I've just gone and had another look.  I checked and found that &.(-&iz)  DOES have an effect. My nearly final version had   (<.>:) /\.  as the essential step.  I couldn't see why your levdist
outperformed this,  until I removed the >:

So I've cribbed your device and used this inessential (or perhaps not!) step, ending up with:

NB. Single loop J implementation of above Wiki function
NB. Doesn't need explicit v1 array
levwr=: 4 : 0
NB. 's t'=. (x;y) /: (#x),(#y)
's t'=. x ( ;/:,&#) y
v0   =. iz =. i.->: #t =. |. t
for_si. s do.
   minsdcost =. (t ~: si) (>:@}:@] <. (+}.)) v0         NB. minima of substition and deletion costs NB. Henry Rich's insight was to use  &.(-&iz) saving the expensive use of (<. >:)    v0        =. <. /\.&.(-&iz) minsdcost,>:si_index    NB. minima of substitution, deletion & insertion costs NB. I had v0        =. (<.>:) /\. si_index (,>:)~ (t ~: si) (>:@}:@] <. (+ }.)) v0
end.
{.v0
)

("above" Wiki function is as in
https://www.codeproject.com/Articles/13525/Fast-memory-efficient-Levenshtein-algorithm-2 )

But this is so similar to yours as to be blatantly plagiaristic. Sorry to have suggested levdist was flawed. (I must have inadvertently removed that back-slash in <./\ in my copy of levdist with some typing glitch.)

It's actually brilliant.

Cheers,

Mike


On 15/11/2022 19:28, Henry Rich wrote:
I wrote levdist.  I don't remember much about it now.  The fragment

<./\&.(-&iz)

indicates flawed thinking (the &.(-&iz) has no effect).
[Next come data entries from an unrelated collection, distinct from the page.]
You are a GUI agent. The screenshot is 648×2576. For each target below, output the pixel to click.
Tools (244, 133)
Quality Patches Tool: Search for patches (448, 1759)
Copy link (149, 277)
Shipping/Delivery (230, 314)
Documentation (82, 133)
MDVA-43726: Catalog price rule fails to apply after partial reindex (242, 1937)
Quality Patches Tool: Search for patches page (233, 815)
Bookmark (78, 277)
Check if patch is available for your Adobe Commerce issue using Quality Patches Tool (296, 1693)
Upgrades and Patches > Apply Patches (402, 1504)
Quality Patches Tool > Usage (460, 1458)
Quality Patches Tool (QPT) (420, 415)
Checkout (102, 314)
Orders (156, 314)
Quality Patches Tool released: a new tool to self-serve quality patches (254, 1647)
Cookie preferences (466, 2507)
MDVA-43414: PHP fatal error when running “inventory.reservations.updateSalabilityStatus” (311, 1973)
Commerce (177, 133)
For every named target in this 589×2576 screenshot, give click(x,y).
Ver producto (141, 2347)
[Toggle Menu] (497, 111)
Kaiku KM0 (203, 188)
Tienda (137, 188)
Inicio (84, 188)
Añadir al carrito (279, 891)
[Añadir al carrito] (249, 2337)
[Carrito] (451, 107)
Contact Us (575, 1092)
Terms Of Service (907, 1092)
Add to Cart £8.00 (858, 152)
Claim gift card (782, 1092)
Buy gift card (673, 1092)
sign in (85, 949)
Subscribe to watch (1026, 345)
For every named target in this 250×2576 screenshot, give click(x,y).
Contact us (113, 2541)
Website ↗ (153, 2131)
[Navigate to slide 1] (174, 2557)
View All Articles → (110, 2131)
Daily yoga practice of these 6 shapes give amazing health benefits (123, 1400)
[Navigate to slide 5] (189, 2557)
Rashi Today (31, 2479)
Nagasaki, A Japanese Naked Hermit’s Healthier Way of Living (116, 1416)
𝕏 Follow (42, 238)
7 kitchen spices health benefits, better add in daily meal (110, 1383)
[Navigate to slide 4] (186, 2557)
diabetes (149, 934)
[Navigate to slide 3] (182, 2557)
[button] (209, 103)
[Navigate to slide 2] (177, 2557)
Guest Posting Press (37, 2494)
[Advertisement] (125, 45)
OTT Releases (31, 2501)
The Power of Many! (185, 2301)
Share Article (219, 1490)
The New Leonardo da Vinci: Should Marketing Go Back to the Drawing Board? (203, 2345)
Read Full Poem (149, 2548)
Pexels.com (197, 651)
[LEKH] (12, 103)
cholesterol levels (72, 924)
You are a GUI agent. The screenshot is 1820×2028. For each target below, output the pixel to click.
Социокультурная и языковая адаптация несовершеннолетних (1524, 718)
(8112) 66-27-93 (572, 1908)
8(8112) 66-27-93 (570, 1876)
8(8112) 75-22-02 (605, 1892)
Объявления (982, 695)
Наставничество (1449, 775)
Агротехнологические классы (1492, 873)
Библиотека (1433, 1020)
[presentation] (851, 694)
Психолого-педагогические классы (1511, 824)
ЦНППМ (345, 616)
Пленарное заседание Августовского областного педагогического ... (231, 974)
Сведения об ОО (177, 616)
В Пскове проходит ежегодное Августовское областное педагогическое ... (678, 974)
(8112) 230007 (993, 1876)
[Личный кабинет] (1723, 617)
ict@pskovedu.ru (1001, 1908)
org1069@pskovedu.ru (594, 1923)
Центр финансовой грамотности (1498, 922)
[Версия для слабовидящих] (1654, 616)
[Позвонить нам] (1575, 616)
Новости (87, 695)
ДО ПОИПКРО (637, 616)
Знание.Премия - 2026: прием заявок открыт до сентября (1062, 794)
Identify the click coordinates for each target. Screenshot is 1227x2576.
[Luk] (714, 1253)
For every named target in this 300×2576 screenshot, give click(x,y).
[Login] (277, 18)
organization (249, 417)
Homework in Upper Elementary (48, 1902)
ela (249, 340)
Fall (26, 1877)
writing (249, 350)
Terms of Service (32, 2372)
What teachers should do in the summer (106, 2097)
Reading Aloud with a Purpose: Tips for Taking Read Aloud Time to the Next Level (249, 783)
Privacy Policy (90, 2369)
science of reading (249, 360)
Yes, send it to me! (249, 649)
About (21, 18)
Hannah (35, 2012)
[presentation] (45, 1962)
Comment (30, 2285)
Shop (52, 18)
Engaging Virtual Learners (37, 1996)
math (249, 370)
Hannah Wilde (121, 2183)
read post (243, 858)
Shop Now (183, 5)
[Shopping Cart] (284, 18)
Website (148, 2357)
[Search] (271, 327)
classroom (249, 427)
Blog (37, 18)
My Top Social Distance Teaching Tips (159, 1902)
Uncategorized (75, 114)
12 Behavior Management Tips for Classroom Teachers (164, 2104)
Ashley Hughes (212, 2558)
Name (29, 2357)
I think I was trying to do the same thing your version does.

Henry Rich

On 11/15/2022 1:57 PM, 'Michael Day' via General wrote:
Not sure if this is General or Programming - sorry if wrong.

The J entry for this Rosetta Code "task",  at
https://rosettacode.org/wiki/Levenshtein_distance#J
offers 2 J functions;
the first,  "levenshtein",  is a "literal transcription of the Wikipedia implementation", to be found at
https://en.wikipedia.org/wiki/Levenshtein_distance

The second more J-oriented "levdist"  is quicker and uses less memory.
However,  to my surprise,  it has some error.  Consider this simple example:

   'baa' (levenshtein ; levdist) 'asap'
┌─┬─┐
│3│2│
└─┴─┘

I haven't found where levdist fails,  though I suspect it's something to do with insertion.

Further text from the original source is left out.